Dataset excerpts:
_ _ _

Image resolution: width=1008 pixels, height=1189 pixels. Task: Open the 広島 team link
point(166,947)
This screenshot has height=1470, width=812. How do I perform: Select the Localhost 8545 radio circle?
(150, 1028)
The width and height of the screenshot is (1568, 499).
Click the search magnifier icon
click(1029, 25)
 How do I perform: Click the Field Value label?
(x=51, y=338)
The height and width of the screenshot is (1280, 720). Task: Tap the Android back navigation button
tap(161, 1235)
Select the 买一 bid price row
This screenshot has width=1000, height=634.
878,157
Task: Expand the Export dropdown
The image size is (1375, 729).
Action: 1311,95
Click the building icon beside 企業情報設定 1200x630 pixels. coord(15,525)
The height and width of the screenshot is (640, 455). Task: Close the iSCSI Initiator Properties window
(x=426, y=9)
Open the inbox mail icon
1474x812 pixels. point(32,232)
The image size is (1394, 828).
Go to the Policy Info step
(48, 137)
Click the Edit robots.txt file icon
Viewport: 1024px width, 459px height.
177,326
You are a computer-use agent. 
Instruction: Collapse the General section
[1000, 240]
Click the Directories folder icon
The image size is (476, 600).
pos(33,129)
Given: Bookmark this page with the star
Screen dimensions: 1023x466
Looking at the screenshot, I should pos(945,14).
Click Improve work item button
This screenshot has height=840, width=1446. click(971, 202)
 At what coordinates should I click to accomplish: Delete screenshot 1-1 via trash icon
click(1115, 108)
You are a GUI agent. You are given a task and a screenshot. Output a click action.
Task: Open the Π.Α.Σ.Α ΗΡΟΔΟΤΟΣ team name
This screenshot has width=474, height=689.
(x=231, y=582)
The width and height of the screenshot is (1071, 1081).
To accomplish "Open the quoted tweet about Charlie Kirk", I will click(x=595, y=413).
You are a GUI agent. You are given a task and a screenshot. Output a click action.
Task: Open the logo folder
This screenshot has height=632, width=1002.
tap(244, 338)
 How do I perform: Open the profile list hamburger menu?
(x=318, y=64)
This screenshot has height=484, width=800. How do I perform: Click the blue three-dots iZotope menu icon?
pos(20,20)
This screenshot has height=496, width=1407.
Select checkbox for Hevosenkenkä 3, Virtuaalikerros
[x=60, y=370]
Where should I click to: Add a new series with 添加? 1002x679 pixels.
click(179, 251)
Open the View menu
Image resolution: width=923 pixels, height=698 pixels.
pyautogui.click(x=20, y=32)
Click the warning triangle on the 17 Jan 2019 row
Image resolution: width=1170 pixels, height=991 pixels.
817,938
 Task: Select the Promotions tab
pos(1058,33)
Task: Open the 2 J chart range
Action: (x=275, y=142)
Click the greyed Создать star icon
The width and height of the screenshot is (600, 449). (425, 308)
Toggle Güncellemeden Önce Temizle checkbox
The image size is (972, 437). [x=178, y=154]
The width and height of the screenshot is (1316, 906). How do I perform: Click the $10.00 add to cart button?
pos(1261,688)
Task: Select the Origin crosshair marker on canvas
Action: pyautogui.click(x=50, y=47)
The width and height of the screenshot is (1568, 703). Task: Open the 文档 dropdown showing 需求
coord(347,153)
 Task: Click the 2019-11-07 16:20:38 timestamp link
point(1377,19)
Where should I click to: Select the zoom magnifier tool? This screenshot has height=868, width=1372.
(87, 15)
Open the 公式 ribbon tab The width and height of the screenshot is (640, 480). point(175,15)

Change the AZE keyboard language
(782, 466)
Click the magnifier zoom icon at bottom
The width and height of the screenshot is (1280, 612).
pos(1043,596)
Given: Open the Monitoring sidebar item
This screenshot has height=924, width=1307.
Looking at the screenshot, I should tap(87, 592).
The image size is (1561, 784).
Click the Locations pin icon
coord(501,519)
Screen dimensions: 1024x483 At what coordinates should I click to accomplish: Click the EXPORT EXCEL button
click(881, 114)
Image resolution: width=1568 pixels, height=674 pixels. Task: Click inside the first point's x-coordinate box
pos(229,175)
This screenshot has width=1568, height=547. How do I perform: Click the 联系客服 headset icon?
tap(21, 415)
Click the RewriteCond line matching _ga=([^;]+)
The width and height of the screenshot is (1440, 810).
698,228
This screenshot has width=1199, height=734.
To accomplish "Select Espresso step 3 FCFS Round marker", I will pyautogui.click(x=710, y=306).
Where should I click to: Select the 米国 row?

_ _ _

**What you have to do**
Print all the data above word for word.

**Response area**
Image resolution: width=1008 pixels, height=1189 pixels. Task: Open the 広島 team link
point(166,947)
This screenshot has height=1470, width=812. How do I perform: Select the Localhost 8545 radio circle?
(150, 1028)
The width and height of the screenshot is (1568, 499).
Click the search magnifier icon
click(1029, 25)
 How do I perform: Click the Field Value label?
(x=51, y=338)
The height and width of the screenshot is (1280, 720). Task: Tap the Android back navigation button
tap(161, 1235)
Select the 买一 bid price row
This screenshot has width=1000, height=634.
878,157
Task: Expand the Export dropdown
The image size is (1375, 729).
Action: 1311,95
Click the building icon beside 企業情報設定 1200x630 pixels. coord(15,525)
The height and width of the screenshot is (640, 455). Task: Close the iSCSI Initiator Properties window
(x=426, y=9)
Open the inbox mail icon
1474x812 pixels. point(32,232)
The image size is (1394, 828).
Go to the Policy Info step
(48, 137)
Click the Edit robots.txt file icon
Viewport: 1024px width, 459px height.
177,326
You are a computer-use agent. 
Instruction: Collapse the General section
[1000, 240]
Click the Directories folder icon
The image size is (476, 600).
pos(33,129)
Given: Bookmark this page with the star
Screen dimensions: 1023x466
Looking at the screenshot, I should pos(945,14).
Click Improve work item button
This screenshot has height=840, width=1446. click(971, 202)
 At what coordinates should I click to accomplish: Delete screenshot 1-1 via trash icon
click(1115, 108)
You are a GUI agent. You are given a task and a screenshot. Output a click action.
Task: Open the Π.Α.Σ.Α ΗΡΟΔΟΤΟΣ team name
This screenshot has width=474, height=689.
(x=231, y=582)
The width and height of the screenshot is (1071, 1081).
To accomplish "Open the quoted tweet about Charlie Kirk", I will click(x=595, y=413).
You are a GUI agent. You are given a task and a screenshot. Output a click action.
Task: Open the logo folder
This screenshot has height=632, width=1002.
tap(244, 338)
 How do I perform: Open the profile list hamburger menu?
(x=318, y=64)
This screenshot has height=484, width=800. How do I perform: Click the blue three-dots iZotope menu icon?
pos(20,20)
This screenshot has height=496, width=1407.
Select checkbox for Hevosenkenkä 3, Virtuaalikerros
[x=60, y=370]
Where should I click to: Add a new series with 添加? 1002x679 pixels.
click(179, 251)
Open the View menu
Image resolution: width=923 pixels, height=698 pixels.
pyautogui.click(x=20, y=32)
Click the warning triangle on the 17 Jan 2019 row
Image resolution: width=1170 pixels, height=991 pixels.
817,938
 Task: Select the Promotions tab
pos(1058,33)
Task: Open the 2 J chart range
Action: (x=275, y=142)
Click the greyed Создать star icon
The width and height of the screenshot is (600, 449). (425, 308)
Toggle Güncellemeden Önce Temizle checkbox
The image size is (972, 437). [x=178, y=154]
The width and height of the screenshot is (1316, 906). How do I perform: Click the $10.00 add to cart button?
pos(1261,688)
Task: Select the Origin crosshair marker on canvas
Action: pyautogui.click(x=50, y=47)
The width and height of the screenshot is (1568, 703). Task: Open the 文档 dropdown showing 需求
coord(347,153)
 Task: Click the 2019-11-07 16:20:38 timestamp link
point(1377,19)
Where should I click to: Select the zoom magnifier tool? This screenshot has height=868, width=1372.
(87, 15)
Open the 公式 ribbon tab The width and height of the screenshot is (640, 480). point(175,15)

Change the AZE keyboard language
(782, 466)
Click the magnifier zoom icon at bottom
The width and height of the screenshot is (1280, 612).
pos(1043,596)
Given: Open the Monitoring sidebar item
This screenshot has height=924, width=1307.
Looking at the screenshot, I should tap(87, 592).
The image size is (1561, 784).
Click the Locations pin icon
coord(501,519)
Screen dimensions: 1024x483 At what coordinates should I click to accomplish: Click the EXPORT EXCEL button
click(881, 114)
Image resolution: width=1568 pixels, height=674 pixels. Task: Click inside the first point's x-coordinate box
pos(229,175)
This screenshot has width=1568, height=547. How do I perform: Click the 联系客服 headset icon?
tap(21, 415)
Click the RewriteCond line matching _ga=([^;]+)
The width and height of the screenshot is (1440, 810).
698,228
This screenshot has width=1199, height=734.
To accomplish "Select Espresso step 3 FCFS Round marker", I will pyautogui.click(x=710, y=306).
Where should I click to: Select the 米国 row?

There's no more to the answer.